El Diario Montañés, 31 de enero de 2024. Fotografía ©El Diario Montañés
De un tiempo a esta parte siento mezcla de preocupación y culpabilidad cada vez que leo ciertos titulares de prensa: «En Cantabria hay 178 personas mayores de 64 años por cada cien que no han cumplido los 16». ¡Mecachis en la mar salada! ¿Adónde vamos a ir a parar con tal cantidad de mayores? Una sociedad que se precie no puede permitirse tales desequilibrios generacionales. Por eso, cuando reflexiono con frialdad, me parece incongruente que nos escandalicemos ante la presencia de inmigrantes, porque con la dirección que está tomando nuestra sociedad solo ellos pueden contribuir a ralentizar este descalabro estadístico.

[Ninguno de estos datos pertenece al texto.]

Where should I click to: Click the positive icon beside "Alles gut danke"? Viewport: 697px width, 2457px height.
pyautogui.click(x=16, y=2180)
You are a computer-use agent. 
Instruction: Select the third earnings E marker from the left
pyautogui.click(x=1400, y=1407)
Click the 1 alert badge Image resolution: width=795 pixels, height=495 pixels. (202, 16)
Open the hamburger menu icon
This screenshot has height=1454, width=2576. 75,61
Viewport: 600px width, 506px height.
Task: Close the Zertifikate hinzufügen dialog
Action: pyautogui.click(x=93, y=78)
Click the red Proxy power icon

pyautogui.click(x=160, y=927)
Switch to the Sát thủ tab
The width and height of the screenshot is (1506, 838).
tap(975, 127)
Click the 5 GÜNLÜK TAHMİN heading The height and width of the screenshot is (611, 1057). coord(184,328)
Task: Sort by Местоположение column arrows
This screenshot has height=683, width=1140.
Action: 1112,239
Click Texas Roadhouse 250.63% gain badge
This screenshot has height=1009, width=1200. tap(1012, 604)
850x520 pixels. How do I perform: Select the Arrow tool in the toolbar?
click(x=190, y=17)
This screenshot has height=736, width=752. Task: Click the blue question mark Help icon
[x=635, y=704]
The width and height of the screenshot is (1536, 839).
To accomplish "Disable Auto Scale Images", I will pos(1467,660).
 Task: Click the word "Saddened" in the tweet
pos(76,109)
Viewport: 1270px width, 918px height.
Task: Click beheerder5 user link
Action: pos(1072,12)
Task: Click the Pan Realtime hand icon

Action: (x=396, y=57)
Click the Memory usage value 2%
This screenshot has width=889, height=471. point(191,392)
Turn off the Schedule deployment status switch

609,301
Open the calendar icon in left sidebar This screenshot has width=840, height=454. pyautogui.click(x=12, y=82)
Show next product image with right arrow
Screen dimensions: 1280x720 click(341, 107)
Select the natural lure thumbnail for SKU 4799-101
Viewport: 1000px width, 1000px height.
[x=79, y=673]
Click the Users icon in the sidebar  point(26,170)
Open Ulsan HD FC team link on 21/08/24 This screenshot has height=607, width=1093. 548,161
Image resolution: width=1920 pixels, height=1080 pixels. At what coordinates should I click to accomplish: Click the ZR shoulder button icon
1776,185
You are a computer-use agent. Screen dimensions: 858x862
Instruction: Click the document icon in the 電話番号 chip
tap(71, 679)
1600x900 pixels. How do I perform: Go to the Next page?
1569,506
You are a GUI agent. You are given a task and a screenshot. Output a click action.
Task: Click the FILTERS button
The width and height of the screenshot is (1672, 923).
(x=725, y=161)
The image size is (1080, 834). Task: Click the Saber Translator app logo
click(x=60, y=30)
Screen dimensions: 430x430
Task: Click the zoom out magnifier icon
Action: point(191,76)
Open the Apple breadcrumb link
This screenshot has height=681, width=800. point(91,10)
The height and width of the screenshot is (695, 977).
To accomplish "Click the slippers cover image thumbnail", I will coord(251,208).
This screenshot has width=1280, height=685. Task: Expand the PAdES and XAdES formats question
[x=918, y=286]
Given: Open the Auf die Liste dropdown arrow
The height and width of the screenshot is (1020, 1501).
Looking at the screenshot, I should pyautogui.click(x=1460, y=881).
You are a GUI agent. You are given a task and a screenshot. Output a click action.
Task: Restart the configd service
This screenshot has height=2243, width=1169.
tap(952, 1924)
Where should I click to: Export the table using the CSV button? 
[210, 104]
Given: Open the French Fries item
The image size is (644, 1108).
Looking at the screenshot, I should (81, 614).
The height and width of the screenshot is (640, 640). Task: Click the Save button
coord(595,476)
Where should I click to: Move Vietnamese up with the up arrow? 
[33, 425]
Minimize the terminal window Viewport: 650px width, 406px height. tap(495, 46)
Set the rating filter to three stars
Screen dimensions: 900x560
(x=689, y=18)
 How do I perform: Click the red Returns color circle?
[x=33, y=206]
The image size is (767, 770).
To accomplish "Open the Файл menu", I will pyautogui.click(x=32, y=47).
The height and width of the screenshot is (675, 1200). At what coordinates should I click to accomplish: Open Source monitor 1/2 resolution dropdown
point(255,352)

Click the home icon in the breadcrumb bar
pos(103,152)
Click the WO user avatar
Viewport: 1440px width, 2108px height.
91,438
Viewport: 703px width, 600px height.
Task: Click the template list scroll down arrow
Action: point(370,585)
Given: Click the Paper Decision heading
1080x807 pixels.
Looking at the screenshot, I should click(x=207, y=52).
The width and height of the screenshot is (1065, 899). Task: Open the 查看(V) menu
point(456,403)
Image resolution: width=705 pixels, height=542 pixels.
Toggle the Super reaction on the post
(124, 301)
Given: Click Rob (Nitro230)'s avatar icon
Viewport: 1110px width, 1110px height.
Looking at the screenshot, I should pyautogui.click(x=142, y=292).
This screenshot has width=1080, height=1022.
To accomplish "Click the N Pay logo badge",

Habrá que regular la inmigración, de acuerdo, pero arrugo el ceño cuando oigo hablar de los males (¿los malos?) que puede acarrear. Curiosamente, una consecuencia que suele ir unida a su aparición, y que evitan argumentar quienes niegan que los necesitemos dentro de nuestras fronteras –dicen que pueden acabar con los valores de patria, religión, raza y familia–, es que «las mujeres inmigrantes hacen el trabajo de cuidados de los más pequeños y los mayores, lo que ha permitido que las mujeres nativas salgan al mercado laboral y puedan mejorar sus ingresos salariales». Esto no lo digo yo, lo dice Judit Vall, profesora de la Universidad de Barcelona. Según parece, tampoco ellos son la razón de que los sueldos de los autóctonos sean peores o haya menos trabajos. Habrá, pues, que buscar culpables por otro lado. Y dejar de utilizar el manido argumento de que son una auténtica plaga.
Plaga indeseable son los incendios forestales que se producen en zonas bien conocidas de nuestra región los días de viento sur. Desconozco si esos pirómanos cerriles, que actúan como cabestros practicando hábitos perniciosos, son mayores o menores de 64 años. Aunque casi tengo la convicción de que no son emigrantes.